Your answer should consist of the lines below that hold the word "Given".

Dataset items
▽

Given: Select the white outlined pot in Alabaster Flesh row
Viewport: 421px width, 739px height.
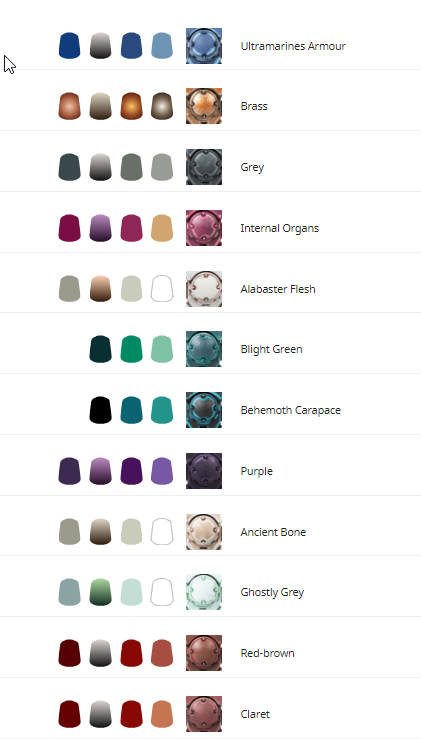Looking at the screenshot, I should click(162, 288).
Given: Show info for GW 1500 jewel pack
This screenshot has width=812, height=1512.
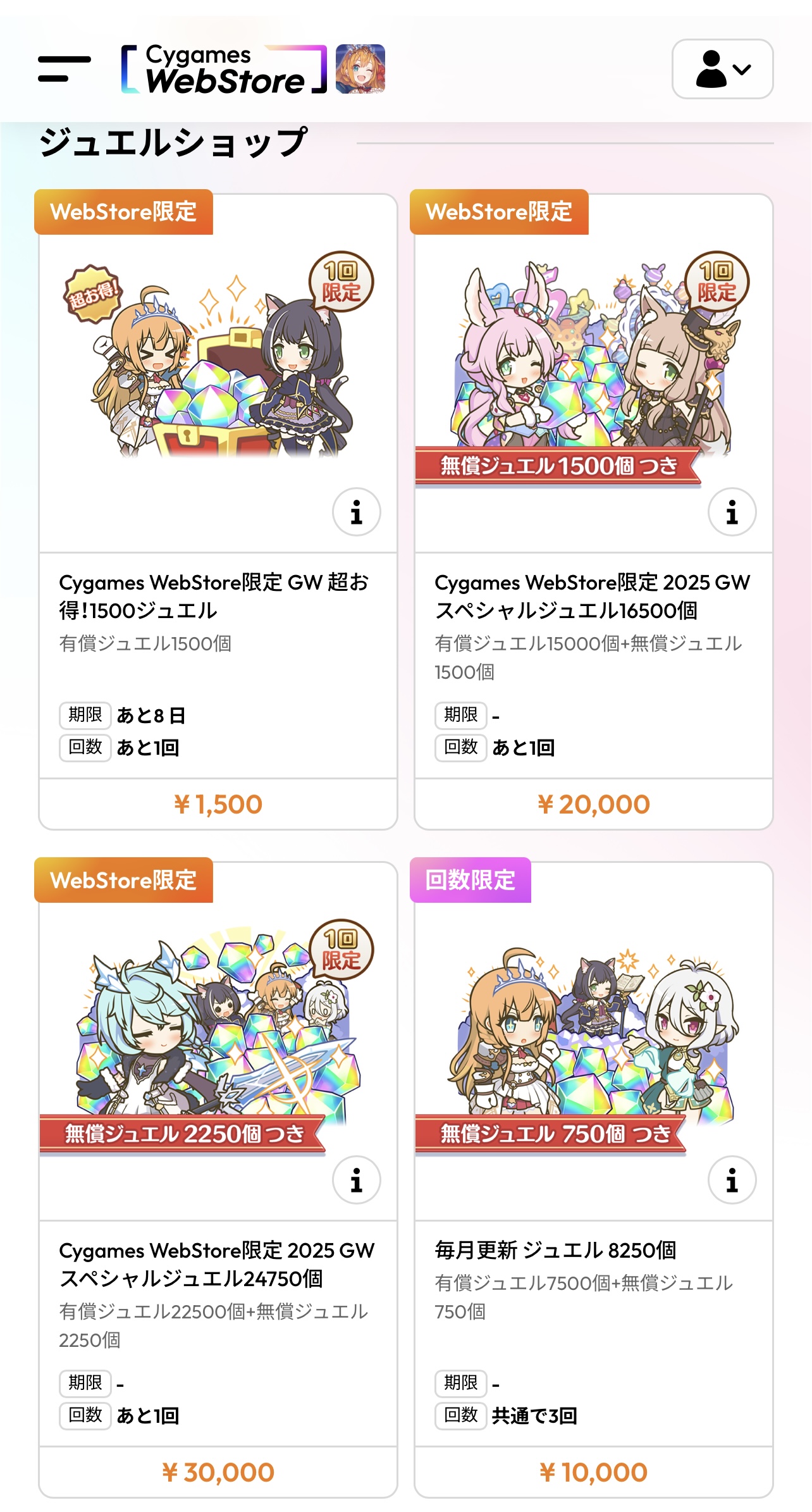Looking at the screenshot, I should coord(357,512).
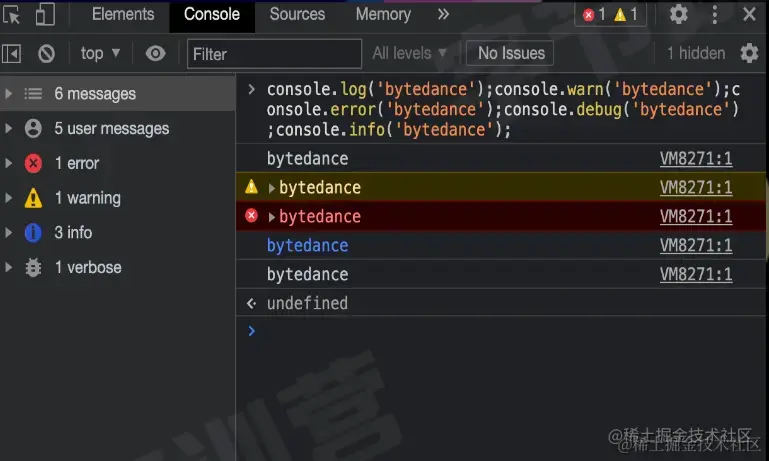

△

### Exercise solution:
Given: Select the white outlined pot in Alabaster Flesh row
Given: Show info for GW 1500 jewel pack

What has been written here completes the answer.